The price of the average house rose by £113 in May compared with £1,500 in April, leaving house prices 16% higher than at the same time last year.
On a seasonally adjusted basis, however, these figures correspond to a monthly change of -0.4%, but commentators do not see this as a sign that the buyer sentiment is creating the climate for a market correction.
Halifax chief economist, Martin Ellis, said that the figures confirm a pattern of house price movements over the past few months indicating that the underlying pace of price growth is slowing. He believes the peak of the housing market has passed.
“The slowdown in both house price growth and activity levels appears to be largely in response to the four mortgage rate rises since last September and the abolition of Miras in April. These have added nearly £750 to the annual mortgage payments for a borrower with a £60,000 interest-only loan,” he said.
Alex Bannister, group economist at Nationwide, said: “We have seen a reduction in the May figures, but we do not really expect to see reductions month on month from here on. The annual growth rate will be relatively stable in the next few months at somewhere around 16%, and then decline a bit towards the end of the year, coming down to around 14%.
“We do not expect a meltdown because there is no good reason for the market to experience a dramatic turnaround. It is probably closer to the sort of levels that it should be, based on what people earn and how many people are employed. There is a need for a modest increase throughout the rest of the year.”

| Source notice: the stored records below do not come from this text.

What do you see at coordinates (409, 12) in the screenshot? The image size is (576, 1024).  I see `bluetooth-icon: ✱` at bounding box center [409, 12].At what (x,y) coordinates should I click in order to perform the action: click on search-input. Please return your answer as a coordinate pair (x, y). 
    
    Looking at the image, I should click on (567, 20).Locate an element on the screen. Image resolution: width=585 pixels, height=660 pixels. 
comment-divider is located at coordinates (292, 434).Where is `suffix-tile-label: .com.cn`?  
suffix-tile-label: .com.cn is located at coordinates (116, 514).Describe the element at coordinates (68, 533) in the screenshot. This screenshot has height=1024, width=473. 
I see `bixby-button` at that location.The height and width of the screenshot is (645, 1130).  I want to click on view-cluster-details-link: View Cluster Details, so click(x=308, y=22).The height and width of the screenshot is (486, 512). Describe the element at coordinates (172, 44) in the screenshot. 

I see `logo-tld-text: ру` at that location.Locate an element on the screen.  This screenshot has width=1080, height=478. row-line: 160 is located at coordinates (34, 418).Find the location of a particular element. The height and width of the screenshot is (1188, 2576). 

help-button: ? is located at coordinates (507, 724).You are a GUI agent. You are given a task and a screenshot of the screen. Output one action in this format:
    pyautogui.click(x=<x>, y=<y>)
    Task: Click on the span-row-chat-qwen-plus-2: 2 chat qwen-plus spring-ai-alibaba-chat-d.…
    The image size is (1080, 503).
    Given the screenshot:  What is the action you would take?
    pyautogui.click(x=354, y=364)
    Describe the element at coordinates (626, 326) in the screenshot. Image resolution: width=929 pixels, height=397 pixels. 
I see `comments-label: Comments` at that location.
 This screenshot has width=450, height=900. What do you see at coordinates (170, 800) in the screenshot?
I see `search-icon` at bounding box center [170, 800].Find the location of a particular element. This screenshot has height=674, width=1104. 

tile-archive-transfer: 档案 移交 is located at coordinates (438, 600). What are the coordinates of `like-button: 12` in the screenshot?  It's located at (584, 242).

The National Association of Estate Agents (NAEA) is less confident. It reported that 66% of members responding to its April survey said demand outstripped supply compared with 77% in March. Optimism is also declining, with only 21% of estate agents in the South East reporting that the market was continuing to improve.
The Royal Institute of Chartered Surveyors said the housing market is healthy, but that price rises were returning to more sustainable levels.